Spirometers are devices used to check lung function, flow volume and volume time curves.
Spirometry is relatively easy to administer and standardise and has become portable enough to use at outreach clinics as well as in hospitals. The increasing availability of spirometry has led to greater use by both primary care physicians and specialists, some of whom may lack formal training in interpreting results.
Spirometry should be interpreted using the flow volume and volume time curves as well as the absolute values for flows and volumes. The flow volume loop and volume time curve are often overlooked but provide valuable information. Certain disease states have characteristically shaped loops, so it is important to be able to recognise the different patterns.
Normal values for Forced expiratory volume (FEV) and Forced vital capacity (FVC) are based on population studies and vary according to race, height, age, and gender. They are expressed in both absolute numbers and percent predicted of normal. Some authors have suggested that defining normal by 95% confidence intervals would be more statistically appropriate, particularly at the extremes of age. Thus, a value below the 5th percentile is defined as "below the lower limit of normal." However, many laboratory and computer software programs continue to express results as percentages of predicted normal values. A physician's interpretative strategy should be adaptable to either reporting system.
Values for FVC and FEV that are over 80% of predicted are defined as within the normal range. The FEV/FVC ratio is expressed as a percentage, and a normal young individual is able to forcibly expire at least 80% of his/her vital capacity in one second. A ratio under 70% suggests underlying obstructive physiology; however, the FEV/FVC ratio declines as a normal result of ageing. Thus, at advanced ages, pathologic airways obstruction is diagnosed based upon deviation from predicted FEV/FVC values, with values below the 5th percentile best selecting patients with obstructive defects.
A normal flow volume loop has a rapid peak expiratory flow rate with a gradual decline in flow back to zero. The inspiratory portion of the loop is a deep curve plotted on the negative portion of the flow axis. Inspiratory data is often overlooked, but the flow volume loop gives the opportunity of assessing this information as well.
The normal volume time curve has a rapid upslope and approaches a plateau soon after exhalation. The maximum volume attained represents the forced vital capacity (FVC), while the volume attained after one second represents the forced expiratory volume (FEV).
Obstructive lung disease
the primary abnormality detected by spirometry is airways obstruction. In obstructive lung diseases such as emphysema or chronic bronchitis, the FEV is reduced disproportionately more than the FVC resulting in an FEV/FVC ratio less than 70 - 80%. This reduced ratio is the primary criteria for diagnosing obstructive lung disease by spirometry.

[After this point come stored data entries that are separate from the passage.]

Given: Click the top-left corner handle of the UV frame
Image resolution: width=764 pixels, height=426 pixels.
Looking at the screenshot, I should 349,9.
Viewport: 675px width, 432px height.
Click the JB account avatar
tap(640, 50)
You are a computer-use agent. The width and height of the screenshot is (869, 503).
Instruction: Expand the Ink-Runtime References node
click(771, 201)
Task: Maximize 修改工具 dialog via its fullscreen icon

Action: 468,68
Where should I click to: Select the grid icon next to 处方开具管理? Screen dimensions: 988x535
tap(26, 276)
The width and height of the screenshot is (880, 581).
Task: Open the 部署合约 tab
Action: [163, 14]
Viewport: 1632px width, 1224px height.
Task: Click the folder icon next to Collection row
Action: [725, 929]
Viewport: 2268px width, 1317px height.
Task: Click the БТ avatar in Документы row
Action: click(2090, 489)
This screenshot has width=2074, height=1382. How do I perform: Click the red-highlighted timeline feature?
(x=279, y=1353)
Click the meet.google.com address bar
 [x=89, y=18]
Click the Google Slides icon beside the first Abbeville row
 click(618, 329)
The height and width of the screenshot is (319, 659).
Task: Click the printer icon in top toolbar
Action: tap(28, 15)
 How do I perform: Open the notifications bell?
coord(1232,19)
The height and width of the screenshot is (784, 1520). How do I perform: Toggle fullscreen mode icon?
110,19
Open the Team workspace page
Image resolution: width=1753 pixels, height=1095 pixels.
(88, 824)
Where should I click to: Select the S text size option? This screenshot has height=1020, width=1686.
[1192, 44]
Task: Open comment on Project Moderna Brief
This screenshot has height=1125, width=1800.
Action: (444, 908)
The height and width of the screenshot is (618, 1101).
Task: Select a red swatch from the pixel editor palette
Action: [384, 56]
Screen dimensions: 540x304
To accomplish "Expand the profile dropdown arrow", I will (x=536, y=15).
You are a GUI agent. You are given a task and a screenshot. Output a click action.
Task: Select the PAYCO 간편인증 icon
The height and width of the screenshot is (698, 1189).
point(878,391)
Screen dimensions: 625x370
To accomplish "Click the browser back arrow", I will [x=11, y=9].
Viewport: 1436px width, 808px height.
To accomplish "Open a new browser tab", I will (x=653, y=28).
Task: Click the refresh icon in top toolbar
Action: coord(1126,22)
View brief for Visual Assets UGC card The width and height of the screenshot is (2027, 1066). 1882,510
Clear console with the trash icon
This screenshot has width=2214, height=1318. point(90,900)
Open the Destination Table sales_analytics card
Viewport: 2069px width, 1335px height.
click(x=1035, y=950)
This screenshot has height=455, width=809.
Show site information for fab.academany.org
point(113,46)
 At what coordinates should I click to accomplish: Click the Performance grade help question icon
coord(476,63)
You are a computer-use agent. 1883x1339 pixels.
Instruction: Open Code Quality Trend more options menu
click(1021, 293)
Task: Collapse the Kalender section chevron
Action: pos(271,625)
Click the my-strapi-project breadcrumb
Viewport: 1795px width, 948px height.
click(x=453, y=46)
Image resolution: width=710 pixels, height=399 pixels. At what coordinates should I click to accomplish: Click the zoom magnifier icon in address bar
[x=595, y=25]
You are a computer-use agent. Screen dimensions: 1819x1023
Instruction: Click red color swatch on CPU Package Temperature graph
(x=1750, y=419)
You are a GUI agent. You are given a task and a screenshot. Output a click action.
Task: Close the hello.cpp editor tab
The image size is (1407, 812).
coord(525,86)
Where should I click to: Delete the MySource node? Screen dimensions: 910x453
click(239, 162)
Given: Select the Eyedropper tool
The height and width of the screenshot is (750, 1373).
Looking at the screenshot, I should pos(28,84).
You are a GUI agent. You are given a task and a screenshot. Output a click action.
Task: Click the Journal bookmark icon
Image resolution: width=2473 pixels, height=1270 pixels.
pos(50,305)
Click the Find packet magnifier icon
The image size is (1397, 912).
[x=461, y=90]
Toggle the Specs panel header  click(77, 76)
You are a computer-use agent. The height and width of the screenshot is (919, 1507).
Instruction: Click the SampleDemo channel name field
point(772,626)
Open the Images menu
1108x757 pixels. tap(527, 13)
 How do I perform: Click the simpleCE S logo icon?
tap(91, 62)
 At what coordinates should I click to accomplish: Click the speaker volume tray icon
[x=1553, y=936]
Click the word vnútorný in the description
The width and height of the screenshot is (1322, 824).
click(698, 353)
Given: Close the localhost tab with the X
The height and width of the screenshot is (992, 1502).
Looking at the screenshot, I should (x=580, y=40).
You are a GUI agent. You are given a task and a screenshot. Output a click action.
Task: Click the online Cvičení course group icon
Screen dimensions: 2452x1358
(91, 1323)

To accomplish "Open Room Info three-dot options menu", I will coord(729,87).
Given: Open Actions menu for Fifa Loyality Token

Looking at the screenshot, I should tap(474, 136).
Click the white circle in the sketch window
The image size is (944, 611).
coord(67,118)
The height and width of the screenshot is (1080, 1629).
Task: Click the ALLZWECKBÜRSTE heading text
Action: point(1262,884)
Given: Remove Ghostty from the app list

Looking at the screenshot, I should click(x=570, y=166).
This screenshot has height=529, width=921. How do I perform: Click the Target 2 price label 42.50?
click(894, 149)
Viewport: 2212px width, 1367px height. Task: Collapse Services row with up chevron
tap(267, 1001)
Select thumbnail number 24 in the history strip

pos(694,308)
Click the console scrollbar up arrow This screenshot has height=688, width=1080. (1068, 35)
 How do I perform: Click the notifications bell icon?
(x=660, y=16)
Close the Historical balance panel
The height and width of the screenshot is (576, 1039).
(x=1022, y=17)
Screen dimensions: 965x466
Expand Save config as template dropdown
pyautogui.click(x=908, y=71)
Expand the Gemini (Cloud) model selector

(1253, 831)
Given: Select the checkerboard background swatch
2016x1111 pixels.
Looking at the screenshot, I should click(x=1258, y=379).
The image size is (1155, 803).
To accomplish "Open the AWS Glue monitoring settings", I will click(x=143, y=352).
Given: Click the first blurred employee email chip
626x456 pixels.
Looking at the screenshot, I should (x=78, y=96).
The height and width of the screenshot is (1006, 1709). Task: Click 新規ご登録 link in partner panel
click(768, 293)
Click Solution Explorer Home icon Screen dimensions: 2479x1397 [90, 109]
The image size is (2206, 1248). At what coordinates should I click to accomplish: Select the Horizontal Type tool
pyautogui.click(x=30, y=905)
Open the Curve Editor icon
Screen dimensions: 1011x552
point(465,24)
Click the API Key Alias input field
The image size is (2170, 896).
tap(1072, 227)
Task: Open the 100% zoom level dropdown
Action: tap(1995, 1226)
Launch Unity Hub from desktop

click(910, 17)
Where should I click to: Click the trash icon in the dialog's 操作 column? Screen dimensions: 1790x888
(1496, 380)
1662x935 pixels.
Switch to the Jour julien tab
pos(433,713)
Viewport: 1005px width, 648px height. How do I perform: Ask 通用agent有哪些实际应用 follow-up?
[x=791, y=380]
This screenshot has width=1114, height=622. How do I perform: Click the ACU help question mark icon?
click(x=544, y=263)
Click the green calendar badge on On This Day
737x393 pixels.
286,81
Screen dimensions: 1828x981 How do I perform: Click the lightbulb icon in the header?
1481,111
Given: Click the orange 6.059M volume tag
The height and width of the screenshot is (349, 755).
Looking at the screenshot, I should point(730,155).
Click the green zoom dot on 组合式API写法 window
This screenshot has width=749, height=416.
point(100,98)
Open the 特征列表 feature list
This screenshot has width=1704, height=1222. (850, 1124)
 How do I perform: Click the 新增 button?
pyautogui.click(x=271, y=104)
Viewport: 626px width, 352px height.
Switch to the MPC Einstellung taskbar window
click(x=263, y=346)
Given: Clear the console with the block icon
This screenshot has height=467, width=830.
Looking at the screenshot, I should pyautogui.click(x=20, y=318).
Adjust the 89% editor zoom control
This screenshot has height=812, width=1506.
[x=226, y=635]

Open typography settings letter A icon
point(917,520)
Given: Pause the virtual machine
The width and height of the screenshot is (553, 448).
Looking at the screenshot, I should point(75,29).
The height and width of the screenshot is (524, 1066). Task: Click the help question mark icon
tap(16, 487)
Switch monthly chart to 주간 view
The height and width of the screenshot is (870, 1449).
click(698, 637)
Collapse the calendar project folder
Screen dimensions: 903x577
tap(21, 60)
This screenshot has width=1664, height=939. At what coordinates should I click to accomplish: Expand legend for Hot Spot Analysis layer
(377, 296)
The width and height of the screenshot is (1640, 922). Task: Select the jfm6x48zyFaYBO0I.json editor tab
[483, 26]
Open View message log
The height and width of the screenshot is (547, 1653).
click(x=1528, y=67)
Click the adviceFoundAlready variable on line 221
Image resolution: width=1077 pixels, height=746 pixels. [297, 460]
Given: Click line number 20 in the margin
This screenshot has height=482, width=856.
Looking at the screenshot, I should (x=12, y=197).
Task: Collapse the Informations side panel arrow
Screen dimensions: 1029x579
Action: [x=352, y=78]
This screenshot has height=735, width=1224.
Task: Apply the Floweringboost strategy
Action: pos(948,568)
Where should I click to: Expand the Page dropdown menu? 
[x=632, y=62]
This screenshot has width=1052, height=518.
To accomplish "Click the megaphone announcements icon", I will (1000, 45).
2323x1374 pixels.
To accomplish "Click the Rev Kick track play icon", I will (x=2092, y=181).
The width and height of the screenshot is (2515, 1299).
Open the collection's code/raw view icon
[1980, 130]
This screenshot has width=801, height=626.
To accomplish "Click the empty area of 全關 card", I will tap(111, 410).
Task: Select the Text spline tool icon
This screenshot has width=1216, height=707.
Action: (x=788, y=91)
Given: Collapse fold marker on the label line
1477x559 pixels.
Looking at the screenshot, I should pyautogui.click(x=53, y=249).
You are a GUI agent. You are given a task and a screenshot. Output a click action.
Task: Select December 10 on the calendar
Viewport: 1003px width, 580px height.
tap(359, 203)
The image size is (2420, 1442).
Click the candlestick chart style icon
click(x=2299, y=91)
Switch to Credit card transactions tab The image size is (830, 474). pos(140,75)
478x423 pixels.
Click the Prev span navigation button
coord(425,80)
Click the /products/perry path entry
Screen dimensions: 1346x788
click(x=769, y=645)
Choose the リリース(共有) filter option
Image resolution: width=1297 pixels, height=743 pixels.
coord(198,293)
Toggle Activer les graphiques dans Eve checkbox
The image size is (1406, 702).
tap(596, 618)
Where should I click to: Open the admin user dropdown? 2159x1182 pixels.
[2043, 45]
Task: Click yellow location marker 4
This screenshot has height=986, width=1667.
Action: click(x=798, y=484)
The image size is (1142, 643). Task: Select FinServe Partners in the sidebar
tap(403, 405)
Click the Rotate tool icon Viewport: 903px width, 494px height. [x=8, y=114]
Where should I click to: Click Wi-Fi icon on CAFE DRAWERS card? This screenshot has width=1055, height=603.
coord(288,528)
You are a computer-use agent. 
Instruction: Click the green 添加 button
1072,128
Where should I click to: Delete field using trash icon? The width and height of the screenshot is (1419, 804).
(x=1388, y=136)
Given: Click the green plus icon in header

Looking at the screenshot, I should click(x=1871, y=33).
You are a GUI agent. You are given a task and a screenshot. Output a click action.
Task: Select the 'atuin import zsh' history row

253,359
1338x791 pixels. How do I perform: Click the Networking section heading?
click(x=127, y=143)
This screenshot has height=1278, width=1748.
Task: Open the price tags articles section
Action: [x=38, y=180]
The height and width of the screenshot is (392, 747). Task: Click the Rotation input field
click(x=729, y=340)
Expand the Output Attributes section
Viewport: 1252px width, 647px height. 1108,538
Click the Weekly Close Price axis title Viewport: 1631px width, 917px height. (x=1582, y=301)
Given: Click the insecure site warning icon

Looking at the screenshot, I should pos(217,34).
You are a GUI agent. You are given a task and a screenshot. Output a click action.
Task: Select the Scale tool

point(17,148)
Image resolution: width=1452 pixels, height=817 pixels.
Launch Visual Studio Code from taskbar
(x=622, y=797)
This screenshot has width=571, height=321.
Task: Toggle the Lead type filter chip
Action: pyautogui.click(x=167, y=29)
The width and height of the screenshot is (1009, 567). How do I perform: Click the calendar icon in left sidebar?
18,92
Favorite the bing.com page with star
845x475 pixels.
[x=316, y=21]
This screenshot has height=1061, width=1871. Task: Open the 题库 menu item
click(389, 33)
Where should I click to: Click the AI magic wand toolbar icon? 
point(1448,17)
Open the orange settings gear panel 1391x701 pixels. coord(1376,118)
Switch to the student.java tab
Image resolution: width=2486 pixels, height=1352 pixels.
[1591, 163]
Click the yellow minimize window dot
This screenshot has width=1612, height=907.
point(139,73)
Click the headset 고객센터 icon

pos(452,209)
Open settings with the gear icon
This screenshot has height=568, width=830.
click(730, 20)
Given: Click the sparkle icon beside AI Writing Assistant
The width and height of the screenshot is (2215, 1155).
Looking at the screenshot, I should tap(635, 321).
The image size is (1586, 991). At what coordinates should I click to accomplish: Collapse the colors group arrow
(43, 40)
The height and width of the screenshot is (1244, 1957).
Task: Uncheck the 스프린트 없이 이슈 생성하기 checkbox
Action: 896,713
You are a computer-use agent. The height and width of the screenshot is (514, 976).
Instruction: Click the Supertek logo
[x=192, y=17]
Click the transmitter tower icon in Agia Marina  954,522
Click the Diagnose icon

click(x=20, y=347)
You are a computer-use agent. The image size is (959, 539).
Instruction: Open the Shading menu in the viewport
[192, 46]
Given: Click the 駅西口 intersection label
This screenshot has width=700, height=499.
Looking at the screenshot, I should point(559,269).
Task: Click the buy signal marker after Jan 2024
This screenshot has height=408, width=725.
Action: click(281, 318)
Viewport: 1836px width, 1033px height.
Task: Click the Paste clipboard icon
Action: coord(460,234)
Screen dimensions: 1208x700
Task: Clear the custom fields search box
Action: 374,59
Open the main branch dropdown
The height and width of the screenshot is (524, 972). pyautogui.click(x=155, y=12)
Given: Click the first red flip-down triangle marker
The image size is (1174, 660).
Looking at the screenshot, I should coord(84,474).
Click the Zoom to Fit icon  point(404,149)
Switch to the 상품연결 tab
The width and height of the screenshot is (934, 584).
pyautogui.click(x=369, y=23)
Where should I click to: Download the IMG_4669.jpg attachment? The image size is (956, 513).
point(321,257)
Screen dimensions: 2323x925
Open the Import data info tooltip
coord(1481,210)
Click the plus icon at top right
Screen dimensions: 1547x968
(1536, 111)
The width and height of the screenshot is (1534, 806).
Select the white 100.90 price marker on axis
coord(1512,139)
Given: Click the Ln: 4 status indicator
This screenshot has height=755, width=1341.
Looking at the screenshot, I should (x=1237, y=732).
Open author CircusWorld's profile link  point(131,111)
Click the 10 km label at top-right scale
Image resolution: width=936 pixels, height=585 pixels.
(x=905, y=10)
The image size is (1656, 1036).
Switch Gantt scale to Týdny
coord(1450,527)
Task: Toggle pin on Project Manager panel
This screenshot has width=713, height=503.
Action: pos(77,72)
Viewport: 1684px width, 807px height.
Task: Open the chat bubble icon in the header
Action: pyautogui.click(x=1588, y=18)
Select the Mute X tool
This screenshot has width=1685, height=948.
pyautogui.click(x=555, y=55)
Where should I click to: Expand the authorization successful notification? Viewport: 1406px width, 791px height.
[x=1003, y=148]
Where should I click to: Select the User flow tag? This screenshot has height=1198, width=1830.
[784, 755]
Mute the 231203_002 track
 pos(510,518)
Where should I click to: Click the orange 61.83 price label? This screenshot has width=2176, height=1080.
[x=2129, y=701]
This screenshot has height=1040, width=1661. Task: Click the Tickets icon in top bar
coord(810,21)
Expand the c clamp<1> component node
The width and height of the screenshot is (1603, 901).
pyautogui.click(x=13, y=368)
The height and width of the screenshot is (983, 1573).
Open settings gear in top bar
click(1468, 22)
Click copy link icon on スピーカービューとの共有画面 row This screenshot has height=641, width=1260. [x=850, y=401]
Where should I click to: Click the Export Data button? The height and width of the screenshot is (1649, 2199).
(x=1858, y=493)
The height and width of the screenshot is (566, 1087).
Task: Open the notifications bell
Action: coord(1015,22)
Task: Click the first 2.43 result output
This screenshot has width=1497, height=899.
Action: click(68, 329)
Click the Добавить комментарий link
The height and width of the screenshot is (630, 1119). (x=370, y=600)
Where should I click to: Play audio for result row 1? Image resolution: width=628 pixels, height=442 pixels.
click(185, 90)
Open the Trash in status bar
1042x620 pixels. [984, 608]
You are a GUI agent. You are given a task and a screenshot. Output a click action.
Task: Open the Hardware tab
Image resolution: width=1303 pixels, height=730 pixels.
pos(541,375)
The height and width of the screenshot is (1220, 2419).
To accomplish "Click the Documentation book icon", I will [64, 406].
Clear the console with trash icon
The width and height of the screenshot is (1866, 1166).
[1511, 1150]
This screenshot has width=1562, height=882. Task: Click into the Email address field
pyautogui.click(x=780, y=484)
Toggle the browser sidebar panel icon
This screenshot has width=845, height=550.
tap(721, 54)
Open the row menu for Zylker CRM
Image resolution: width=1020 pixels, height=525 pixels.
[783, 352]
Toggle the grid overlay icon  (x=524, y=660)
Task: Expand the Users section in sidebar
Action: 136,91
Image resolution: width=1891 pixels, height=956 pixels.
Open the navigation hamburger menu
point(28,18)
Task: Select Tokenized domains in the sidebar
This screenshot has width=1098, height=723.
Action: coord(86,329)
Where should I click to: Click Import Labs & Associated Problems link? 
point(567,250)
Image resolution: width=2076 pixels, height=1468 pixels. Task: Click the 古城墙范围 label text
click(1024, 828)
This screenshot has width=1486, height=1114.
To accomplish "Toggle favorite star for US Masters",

As the obstruction becomes more severe and end expiratory air trapping develops, the forced vital capacity may be reduced as well as the FEV; however there should continue to be a disproportionate reduction in FEV as evidenced by the FEV/FVC ratio.
Obstructive lung disease also changes the appearance of the flow volume curve. As with a normal curve, there is a rapid peak expiratory flow, but the curve descends more quickly than normal and takes on a concave shape. With more severe disease, the peak becomes sharper and the expiratory flow rate drops precipitously. This results from dynamic airway collapse which occurs as diseased conducting airways are more readily compressed during forced expiratory efforts. On the volume time curve, this is seen as a slower ascent to maximum volume, with a gradual upsloping versus the rapid rate seen in normal individuals. This equates with a prolonged forced expiratory time demonstrable on physical exam.
As mentioned above, there is a normal age-related decline in the FEV/FVC ratio, so normal elderly patients without airway obstruction will have a ratio below 70-80%. In this case, values below the predicted FEV/FVC ratio aid in diagnosing obstruction. The mid-range flows are always reduced in obstructive airways disease. In the appropriate clinical setting, one may consider a trial of bronchodilators, bronchoprovocative testing to exclude asthma, or interpret this observation as a possible early indicator of smoking related lung disease.